In October of 1945, an article titled "Extra-Terrestrial Relays — Can Rocket Stations Give Worldwide Radio Coverage?" was published in Wireless World magazine, in which world-renowned science fiction author Arthur C. Clarke discussed the idea that, in the near future, artificial satellites placed in a geostationary orbit (now sometimes known as a "Clarke Orbit") could be used as repeaters to relay radio signals.
Eleven years later, Clarke wrote the following letter to Andrew G. Haley. In it, he mentions the aforementioned article and then expands on his earlier writings by correctly predicting the future development of both satellite television and GPS.
(Source: Res Communis; Image: Arthur C. Clarke on the set of 2001, via.)
Odd that we should have crossed in the post!
I am afraid that I am too much out of touch with current communication theory and technique to provide much of value for you. (In any event, all my war-time experience was in radar, not radio.)
As you may know, my main interest in this subject is in the use of satellite relays, which I think may revolutionise the pattern of world communications. To the best of my knowledge, I was the first to suggest this possibility (see "Extraterrestrial Relays", Wireless World, October 45). By another odd coincidence I've just sent my agent an article on these lines, entitled "The Billion Dollar Moon", giving my latest view on this subject. My general conclusions are that perhaps in 30 years the orbital relay system may take over all the functions of existing surface networks and provide others quite impossible today.
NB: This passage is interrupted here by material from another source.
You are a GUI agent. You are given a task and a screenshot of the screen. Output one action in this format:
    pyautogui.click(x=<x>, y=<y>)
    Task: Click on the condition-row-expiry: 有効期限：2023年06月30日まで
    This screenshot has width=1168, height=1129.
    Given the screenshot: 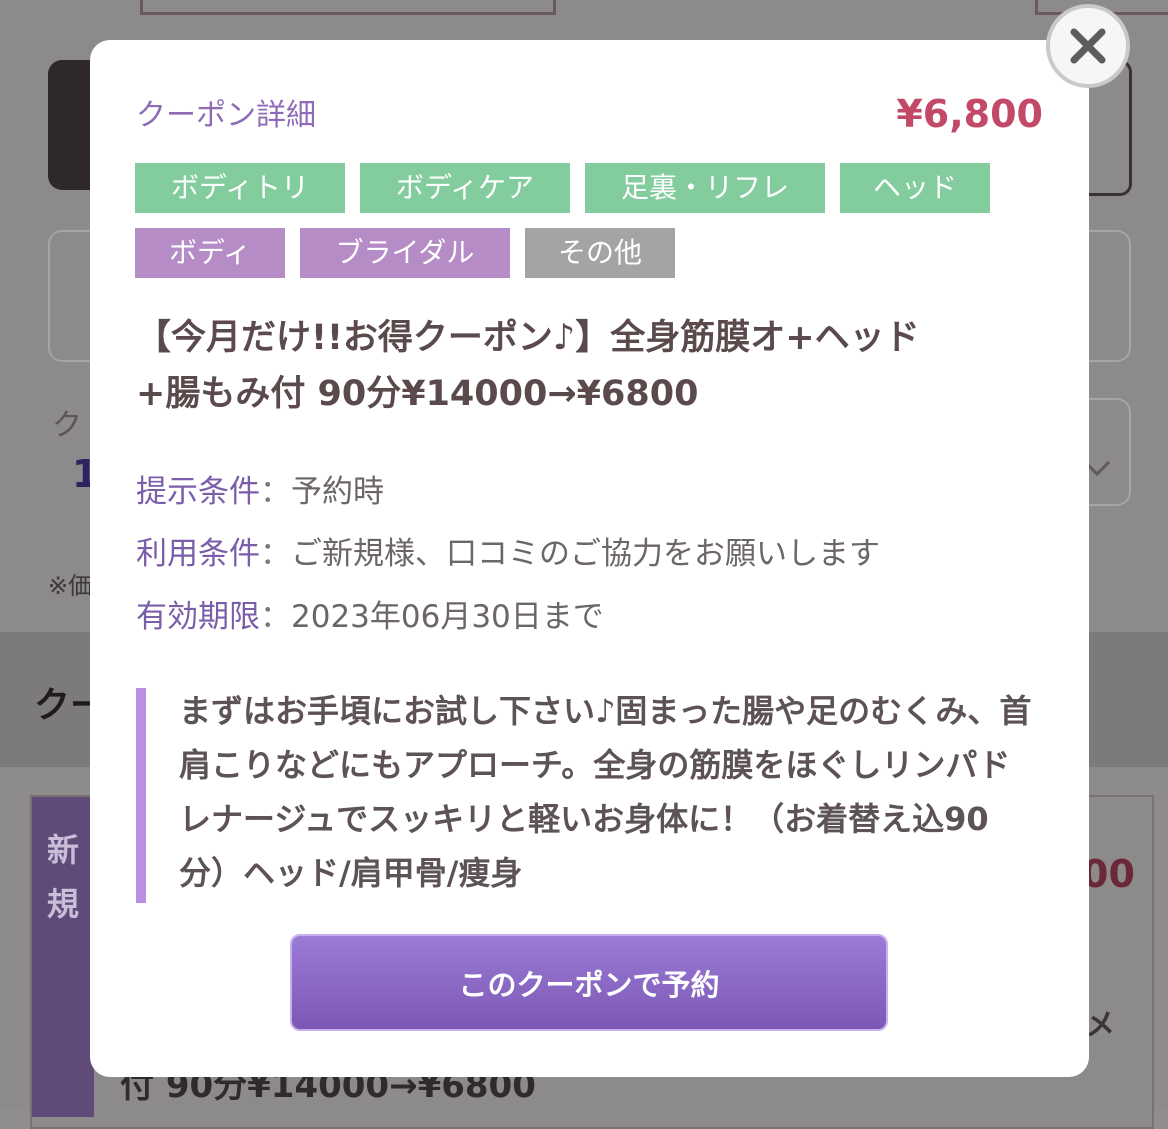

For example, the three stations in the 24-hour orbit could provide not only an interference and censorship-free global TV service for the same power as a single modern transmitter, but could also make possible a position-finding grid whereby anyone on earth could locate himself by means of a couple of dials on an instrument about the size of a watch. (A development of Decca and transistorisation.) It might even make possible world-wide person-to-person radio with automatic dialling. Thus no-one on the planet need ever get lost or become out of touch with the community, unless he wanted to be. I'm still thinking about the social consequences of this!
But as for details of frequencies and powers, I'll have to leave that to the experts to work out; I'll get on with my science fiction and wait to say "I told you so!"
Arthur C Clarke
P.S. Any chance of seeing you in London? I leave for N.Y. on 28 August.